(Collected data)
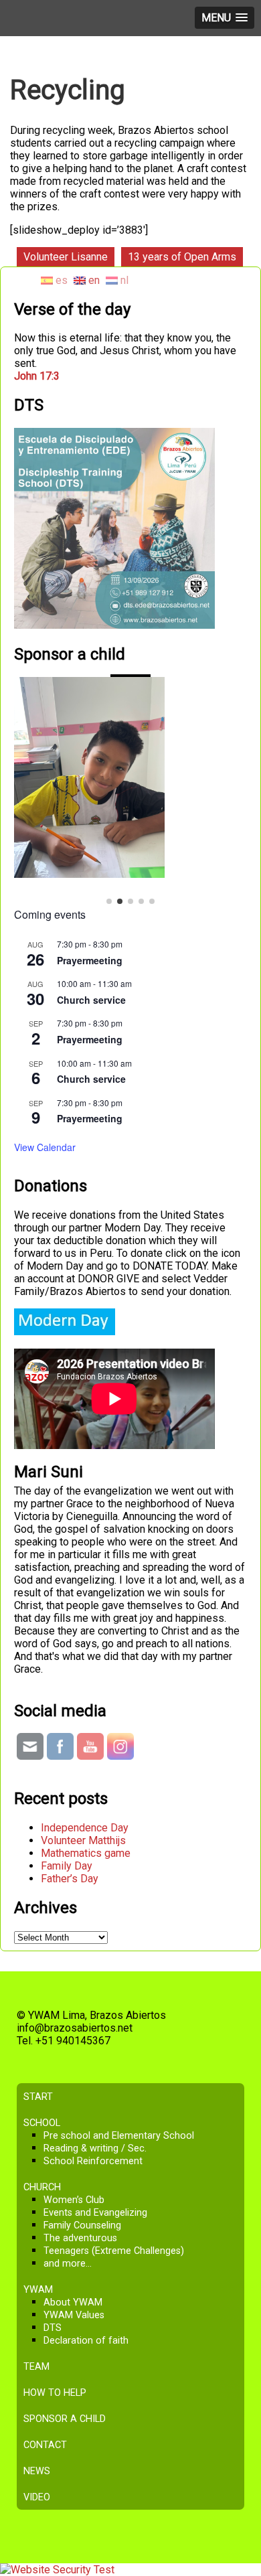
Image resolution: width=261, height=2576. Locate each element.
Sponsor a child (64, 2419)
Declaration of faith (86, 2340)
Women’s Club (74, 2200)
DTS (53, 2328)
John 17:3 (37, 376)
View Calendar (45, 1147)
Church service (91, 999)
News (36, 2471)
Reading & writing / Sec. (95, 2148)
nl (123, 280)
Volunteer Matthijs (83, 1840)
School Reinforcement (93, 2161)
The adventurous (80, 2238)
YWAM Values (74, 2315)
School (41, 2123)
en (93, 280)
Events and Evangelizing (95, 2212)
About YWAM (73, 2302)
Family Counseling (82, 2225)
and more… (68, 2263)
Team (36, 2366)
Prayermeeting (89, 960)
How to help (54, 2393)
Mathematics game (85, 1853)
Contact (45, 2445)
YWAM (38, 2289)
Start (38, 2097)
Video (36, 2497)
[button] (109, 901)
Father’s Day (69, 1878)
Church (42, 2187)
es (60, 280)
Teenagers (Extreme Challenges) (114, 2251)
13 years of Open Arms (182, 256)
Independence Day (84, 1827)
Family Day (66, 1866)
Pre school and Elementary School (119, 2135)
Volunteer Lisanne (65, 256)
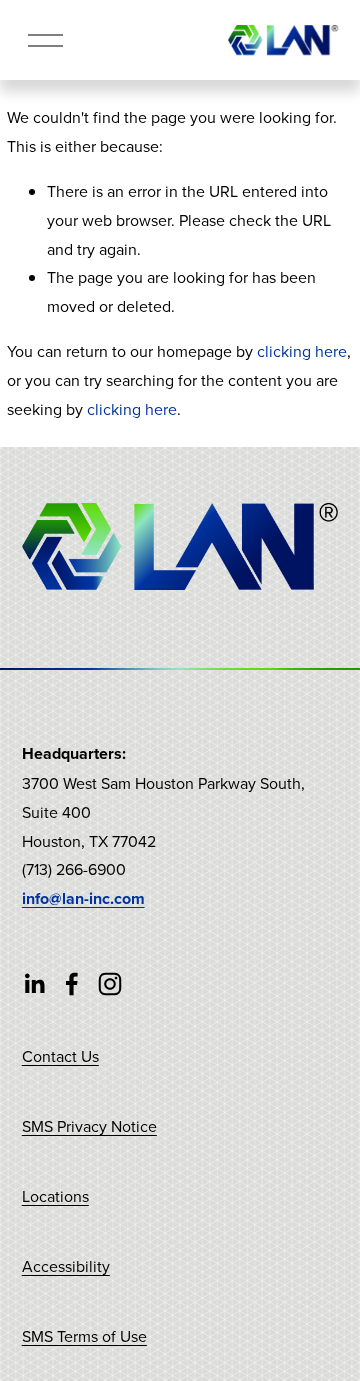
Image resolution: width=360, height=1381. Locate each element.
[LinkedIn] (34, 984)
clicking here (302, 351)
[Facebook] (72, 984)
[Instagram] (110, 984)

==

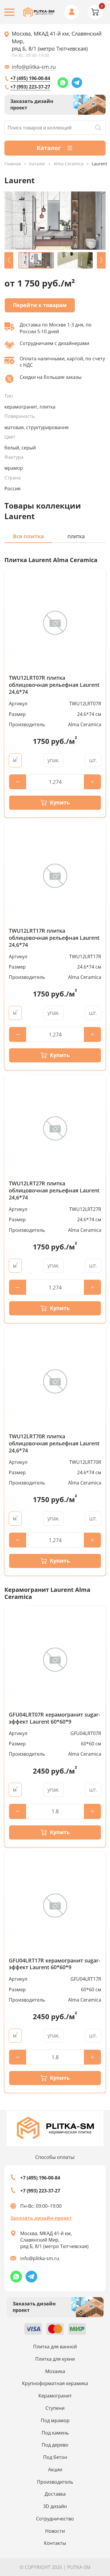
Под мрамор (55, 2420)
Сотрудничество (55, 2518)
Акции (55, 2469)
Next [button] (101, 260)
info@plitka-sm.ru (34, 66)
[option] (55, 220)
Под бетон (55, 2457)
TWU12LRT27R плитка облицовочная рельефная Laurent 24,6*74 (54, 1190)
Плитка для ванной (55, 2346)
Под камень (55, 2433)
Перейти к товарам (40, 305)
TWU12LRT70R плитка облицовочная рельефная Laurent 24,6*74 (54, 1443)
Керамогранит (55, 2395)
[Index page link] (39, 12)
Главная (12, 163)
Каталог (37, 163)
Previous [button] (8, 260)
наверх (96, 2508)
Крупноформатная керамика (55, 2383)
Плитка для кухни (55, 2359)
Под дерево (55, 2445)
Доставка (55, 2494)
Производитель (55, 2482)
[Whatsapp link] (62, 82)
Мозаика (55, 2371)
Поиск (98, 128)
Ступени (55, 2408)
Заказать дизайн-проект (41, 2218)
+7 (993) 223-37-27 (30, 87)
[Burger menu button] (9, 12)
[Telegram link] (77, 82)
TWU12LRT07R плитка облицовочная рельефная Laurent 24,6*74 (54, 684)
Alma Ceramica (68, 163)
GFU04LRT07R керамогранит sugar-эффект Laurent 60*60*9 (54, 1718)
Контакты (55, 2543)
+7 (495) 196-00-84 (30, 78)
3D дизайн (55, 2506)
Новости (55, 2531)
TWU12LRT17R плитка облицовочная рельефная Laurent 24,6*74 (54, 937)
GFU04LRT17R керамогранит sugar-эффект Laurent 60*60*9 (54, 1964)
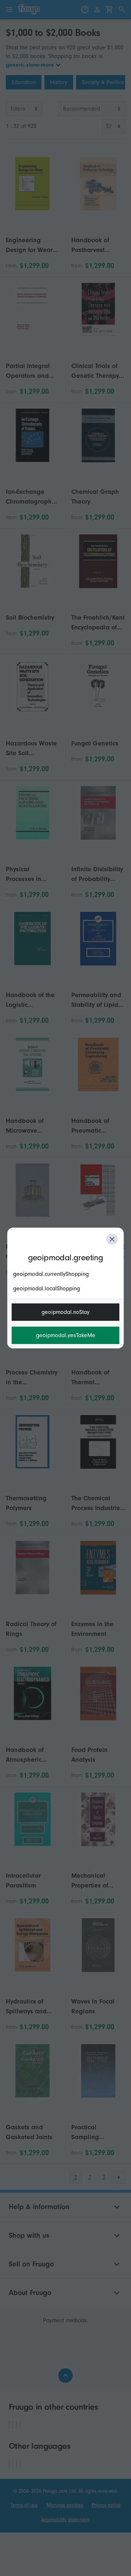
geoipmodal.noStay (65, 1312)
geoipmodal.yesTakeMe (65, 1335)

:: Your objective ::
What lines in the entries above include the string "height"? Return each one.

:: Expected answer ::
Image resolution: width=261, height=2576. Locate each element.
Image resolution: width=360, height=1381. Locate each element.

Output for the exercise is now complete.